Thank Goodness We Don’t Have To Do That Anymore: Finger Bowls

Dessert place setting- the finger bowl is on the white doily to the left. [via Wikimedia Commons]

Finger bowls are one of those mainstays of snooty etiquette examples, with people focusing on this one obscure bit of etiquette as a reason it is outdated and unnecessary. Obviously, our whole point with this website is to show how etiquette is still useful and necessary. But it is also fun to talk about things like finger bowls!

So what is a finger bowl? It is essentially a little bowl of water that you dip your fingers in to clean them at the dinner table.

Some reference books claim they have been used on and off from medieval times until now, but I can barely find any references to them in etiquette books before 1900. So I believe finger bowls as we imagine them must have been a late Victorian/Gilded Age invention.

Finger bowls are always served with the dessert course. In fact, as the change of plates and silverware for the dessert course is brought out, the finger bowl is actual on top of a doily on top of the dessert plate. The diner then removes the finger bowl from the plate and places it (and the doily!) to the front and slightly left of the place setting. However, if there is no silverware on the plate with the finger bowl, it signals that there is no dessert and then the finger bowl is left on the plate.

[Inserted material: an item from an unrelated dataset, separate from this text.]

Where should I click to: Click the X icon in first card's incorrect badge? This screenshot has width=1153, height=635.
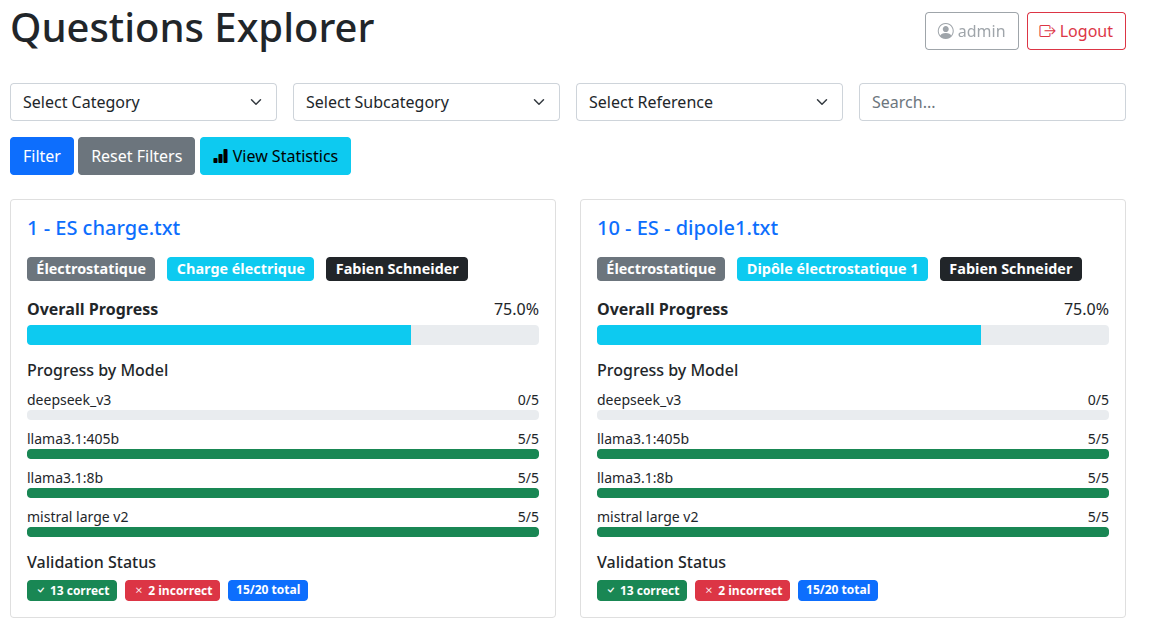pyautogui.click(x=138, y=591)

To use the finger bowl, you gently dip the very tips of your fingers into the water and then dry them off with your napkin. You may also dab a bit of the water onto your lips with your fingers and then pat dry with the napkin. You are not really supposed to be washing your hands, merely giving a polite impression of cleanliness.

A more serious, soapy bowl of water may be given after eating messy foods such as lobster. Of course, nowadays we have those handy packets of wet wipes that rib joints pass out- not quite as elegant but definitely more practical.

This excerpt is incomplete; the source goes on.